Friday, June 09, 2017

Gotcha #7 - AppDynamics and the Mysterious Case of the Vanishing Cookie

Not much of a mystery today in this article (the answer is alluded to in the title) but the process of identifying the problem, discovering why it was a problem, and then fixing it was quite a challenge.

Today's Gotcha is about Rational Performance Tester (v8.5.1.2 for anyone interested) and a vexing problem with successful test execution.

The problem originally arose when we discovered that our tests weren't always succeeding. After executing a schedule we would consistently have a large number of pages that wouldn't have 100% success status codes (located on the Server Health Detail view). There would be a few with 100% success rate, but consistently nearly every page was hovering between 94 and 98%. In some larger tests this would drop further, into the 80's or high 70's, but even a simple low volume test would have most pages at less than 100%.

To get a better handle on why and when these page errors were happening, I added a new counter to the default Page Throughput / Page Hit Rate graph (Add/Remove Performance Counters --> Page Performance Counter... --> Status Code Successes --> Percent Page Status Code Success [for Interval]).

Suddenly we could see this wavering line appear on the graph that would start off at 100%, dip sharply at the beginning of the test, before returning back up near 100% and stay fluctuating in the high 90% range.

Baffling when the very same test scripts in the past against the same application would run at 100% without trouble. Doubly-baffling when running the script as a standalone would work perfectly fine.

Following the Clues

The first clue came when we decided to rerun one of our test schedules and monitor the Test Execution of a user thread. Since the failures were reasonably consistent across all pages, chances are we might be able to catch it in the act.

After a couple of hours of watching successful page responses, we caught one. Right from the beginning of a new test script - a page failure. And then another, and another, and so on until every single page in that script failed in order. And the next script. And the next... but then the fourth script, for no apparent reason, began returning successful responses again.
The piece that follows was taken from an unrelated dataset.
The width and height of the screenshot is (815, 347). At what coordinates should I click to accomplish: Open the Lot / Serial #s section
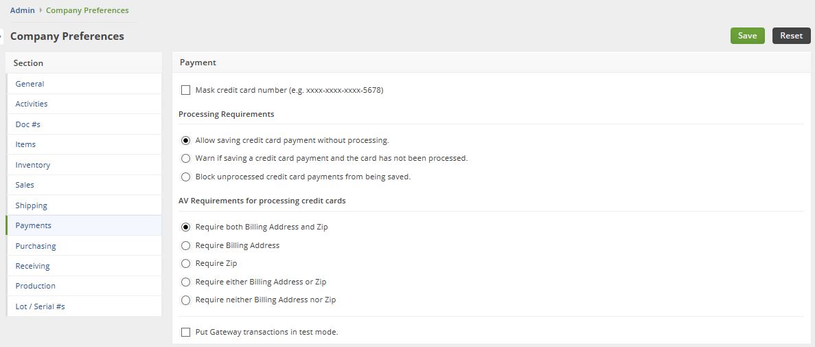(40, 306)

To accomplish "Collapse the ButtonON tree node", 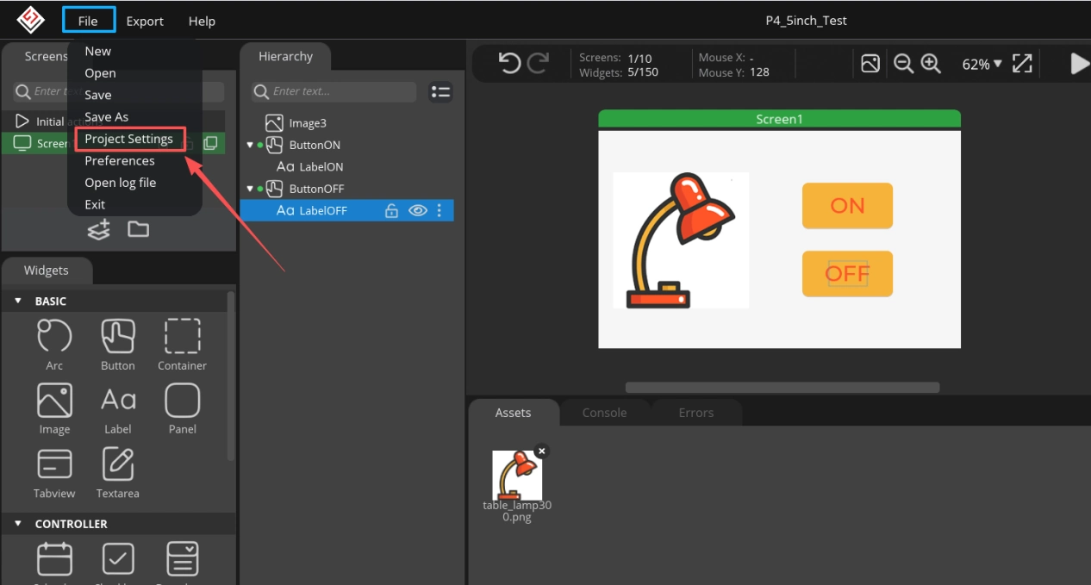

Digging into the error, the only message we could find was a "Failed substitution ^csrfToken=.*$" message followed by a cascade of 500 - Server Error responses. The csrfToken appears in the HTTP Response header as a "Set-Cookie" value from the server (you can find an explanation of its purpose here). And for some reason, it wasn't being found.

Except... inspecting the response of that very first page - the csrfToken was right where it should be. Further digging into the application logs showed the same thing - on occasion our test would be sending an invalid csrfToken - the recorded token - which happens when the substitution couldn't be made.

But it was right there in the Response Header - right where we expected it to be. Except, not quite...

Smoking Gun

It looked like it was right where it was supposed to be - in among a half-dozen other cookies being set by the server. But a careful comparison with the original recording showed that it was 1 line down. There was a NEW Set-Cookie value that was inserted in the list just ahead of the csrfToken.

Inspecting and comparing successful test executions with failed ones showed that this new mysterious cookie only appeared in the failed tests, and wasn't to be found in the successful ones.

The server was randomly inserting a new cookie in its response... some of the time. And it was enough, by shifting the order of the Set-Cookie headers for RPT fail when trying to identify the csrfToken.

The culprit was a cookie called ADRUM_BTs and it looks like the following:
Set-Cookie: ADRUM_BTs="R:0|s:f"; Version=1; Max-Age=30;; Path=/; Secure

There was no consistency in when or where it would appear. It would show up for a script execution or three, then disappear once more.


It turns out that we weren't the only ones to run the Mysterious Case of the Vanishing Cookie - other people had identified ADRUM_BTs as playing havoc with their scripting efforts.

The cookie in question belongs to AppDynamics End User Monitoring javascript package, a tool that can be used to monitor user behaviour and web application performance from the user's perspective. It was a new feature in the AppDynamics package that had been turned on in our Performance Testing environment recently to try and improve our measurement capabilities.

In the end, there was no way to remove this new cookie or adjust the system to consistently distribute it. In order to get our Performance Testing back up and running we had to remove all End-user Monitoring components - and suddenly our vanishing cookie was gone for the last time.